● **What the task asks**
Lay out the data below as a Markdown table with the columns Row and Text. Begin at the line that has "Task: Refresh the dashboard with refresh icon", stop at the end of the data, skip blank lines, and leave the pictures out.

● **Entries**
• • • • • • •

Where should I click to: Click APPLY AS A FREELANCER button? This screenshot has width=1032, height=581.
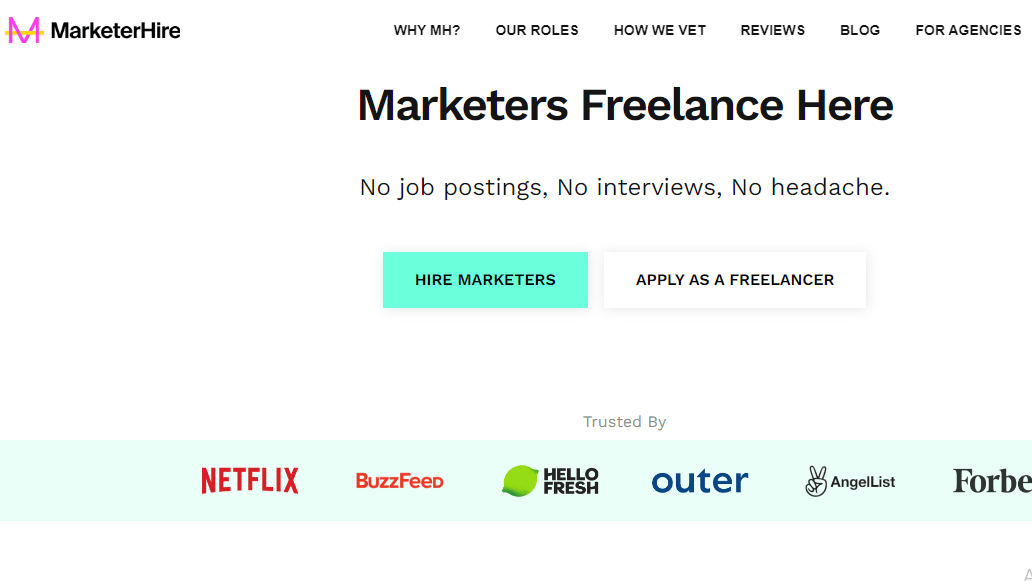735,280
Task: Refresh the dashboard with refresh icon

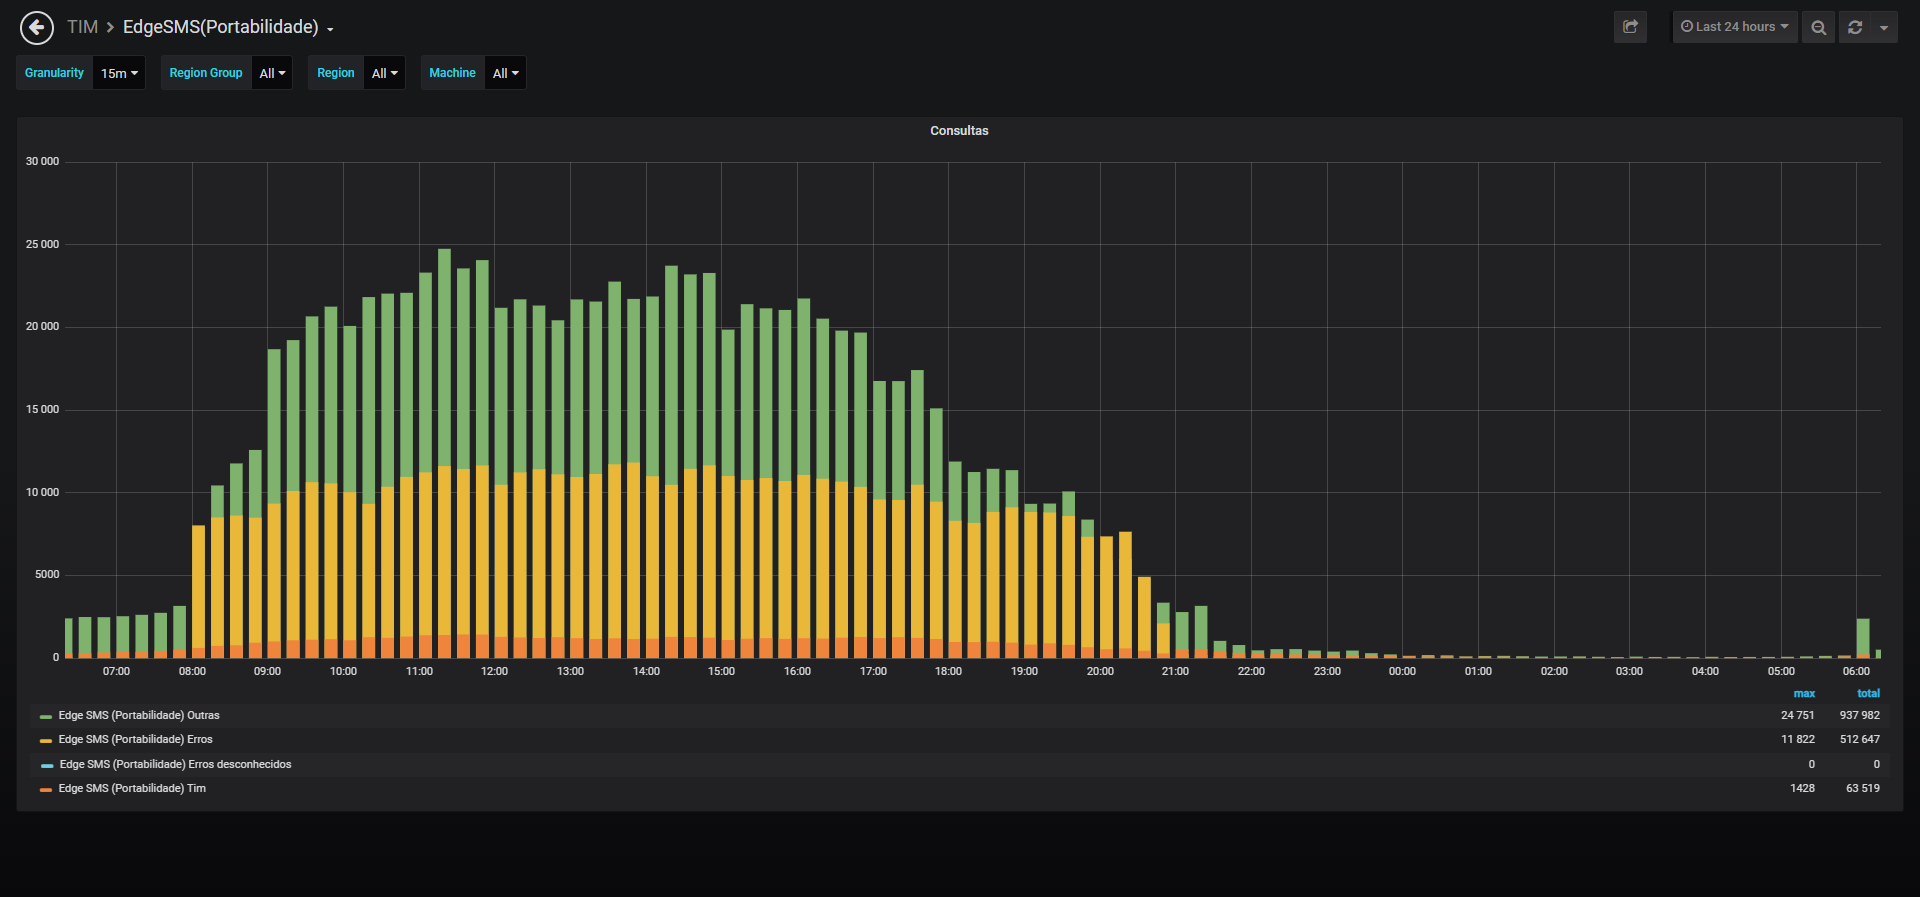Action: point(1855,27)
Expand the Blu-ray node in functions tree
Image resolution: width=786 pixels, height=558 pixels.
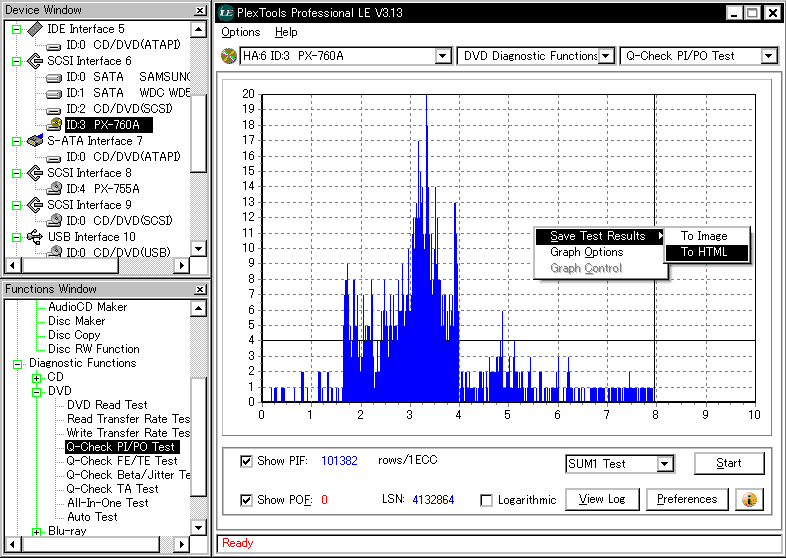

• • • • • • •

● **The response**
| Row | Text |
|---|---|
| 1 | Task: Refresh the dashboard with refresh icon |
| 2 | Action: point(1855,27) |
| 3 | Expand the Blu-ray node in functions tree |
| 4 | Image resolution: width=786 pixels, height=558 pixels. |